I recently found my 2016 Lulzbot Mini 3D printer wasn’t printing the sides of models accurately: when I tried to print a box and lid pair, the lid was too small to fit the box. This error worried me, because the last time that problem happened it was the fault of stress fractures in the Y carriage supports, which took a lot of time and money to repair.
After having a close look at the printer, I saw only one possible problem: a barely-noticeable hairline crack starting in the X axis Idler mount.
Don’t worry if you can’t see the crack. It’s very small and in the early stages, so it’s not likely the cause of the problem.
Looking for other possible causes of the problem, I remembered that I’d “calibrated” the extruder a little while ago, using instructions I’d found at various places on the net. As a result I had changed the Extruder Steps Per Unit from the 830.00 the printer had been running fine with to 890.00, an increase of over 7%.
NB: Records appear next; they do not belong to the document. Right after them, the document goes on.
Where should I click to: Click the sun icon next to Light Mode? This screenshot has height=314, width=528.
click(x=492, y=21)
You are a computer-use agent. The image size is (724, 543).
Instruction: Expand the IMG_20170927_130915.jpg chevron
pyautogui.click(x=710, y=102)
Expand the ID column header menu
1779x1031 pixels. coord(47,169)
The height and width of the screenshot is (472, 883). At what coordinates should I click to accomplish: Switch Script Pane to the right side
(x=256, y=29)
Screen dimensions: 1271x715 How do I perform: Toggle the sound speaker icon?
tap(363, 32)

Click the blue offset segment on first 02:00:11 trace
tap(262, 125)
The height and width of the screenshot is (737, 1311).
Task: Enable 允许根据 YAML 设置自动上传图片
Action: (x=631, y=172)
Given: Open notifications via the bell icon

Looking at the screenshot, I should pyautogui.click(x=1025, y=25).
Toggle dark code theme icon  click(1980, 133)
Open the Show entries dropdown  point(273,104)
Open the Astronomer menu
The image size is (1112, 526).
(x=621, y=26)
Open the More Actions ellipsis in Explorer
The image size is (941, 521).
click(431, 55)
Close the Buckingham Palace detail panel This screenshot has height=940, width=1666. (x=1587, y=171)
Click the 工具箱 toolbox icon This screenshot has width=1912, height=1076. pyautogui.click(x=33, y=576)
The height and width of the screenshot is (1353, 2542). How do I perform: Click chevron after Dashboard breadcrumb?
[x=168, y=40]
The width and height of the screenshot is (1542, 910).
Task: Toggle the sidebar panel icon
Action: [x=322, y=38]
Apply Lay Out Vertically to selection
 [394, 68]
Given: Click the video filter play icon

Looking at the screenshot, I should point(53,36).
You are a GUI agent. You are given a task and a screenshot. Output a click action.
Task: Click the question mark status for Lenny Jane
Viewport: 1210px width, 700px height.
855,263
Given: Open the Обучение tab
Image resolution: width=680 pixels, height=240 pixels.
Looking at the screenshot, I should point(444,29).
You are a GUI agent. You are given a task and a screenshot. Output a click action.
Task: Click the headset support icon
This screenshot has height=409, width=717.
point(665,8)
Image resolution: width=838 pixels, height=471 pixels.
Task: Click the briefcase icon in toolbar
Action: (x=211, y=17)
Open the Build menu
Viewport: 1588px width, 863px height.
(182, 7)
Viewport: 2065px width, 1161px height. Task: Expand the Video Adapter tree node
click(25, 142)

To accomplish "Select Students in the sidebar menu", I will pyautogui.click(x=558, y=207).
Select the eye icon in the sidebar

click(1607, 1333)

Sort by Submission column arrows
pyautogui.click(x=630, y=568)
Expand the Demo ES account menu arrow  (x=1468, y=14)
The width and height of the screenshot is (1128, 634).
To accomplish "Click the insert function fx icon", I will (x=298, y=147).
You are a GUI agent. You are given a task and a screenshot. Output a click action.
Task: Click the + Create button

Not wanting to wait hours to print another copy of my box and lid pair, I pared that example down to its essentials: two nesting rectangles with 2 mm thick sides, and 0.5 mm clearance (0.25 mm clearance each side) horizontally and vertically. I chamfered the bottom faces of both rectangles to avoid any problems with overextrusion on the first few layers (“Elephant Foot”).
I’ve posted the nested rectangles STL files and FreeCAD design file on Cults3d, as Side Thickness Test for 3D Printers.
Printing those nested rectangles, I found that, just like the box and lid, the two didn’t nest.
Measuring the rectangles’ sides with a digital micrometer, I found the nominally 2 mm thick rectangles were closer to 2.32 mm thick.
Doing a little math showed me that the thick walls were the reason the rectangles didn’t nest: Assuming the error is centered on the position of the extruder nozzle, each half of a 2.32 mm thick side was 1.16 mm; intruding 0.16 mm into the gap between the rectangles. My 0.5 mm clearance, 0.25 mm per side, between the two rectangles was too small for the 0.16 * 2 oversized walls, producing a clearance of -0.07 mm per side of the rectangles. That negative clearance means the smaller rectangle is too large to nest into the larger one.
So I had proof that the printer was overextruding (caveat: there are lots of reasons sides can be too thick; overextrusion is just one). Since I had previously increased the Extruder Steps Per Unit from 830.00 to 890.00 as a result of “calibration”, I set it back to 830.00 and printed the nesting rectangles again.
This time, the rectangles just barely nested (just above zero mm clearance) and the rectangle sides were about 2.17 mm thick. A big improvement, but still too thick.
I then reduced the extruder Steps Per Unit to 800.00 and printed the nested rectangles once more. This time most of the sides were about 2.09 mm thick, which again was an improvement.
The original method I’d used to “calibrate” extrusion, which created a huge overextrusion, was to measure the amount of filament going into the extruder, and adjusting the extruder Steps Per Unit until a 20 mm extrusion command consumed 20 mm of filament. I can now safely say that method didn’t work for me.
My new method is this: Adjust the extruder Steps Per Unit until the width of the 2 mm printed test rectangles is about 2 mm.
Now that I seem to have solved the overextrusion problem, I’m moving on to other causes of the rectangle width problem, because some of the walls are now thicker than the others, suggesting a problem with belt tension in the X or Y axis. We’ll see how that goes.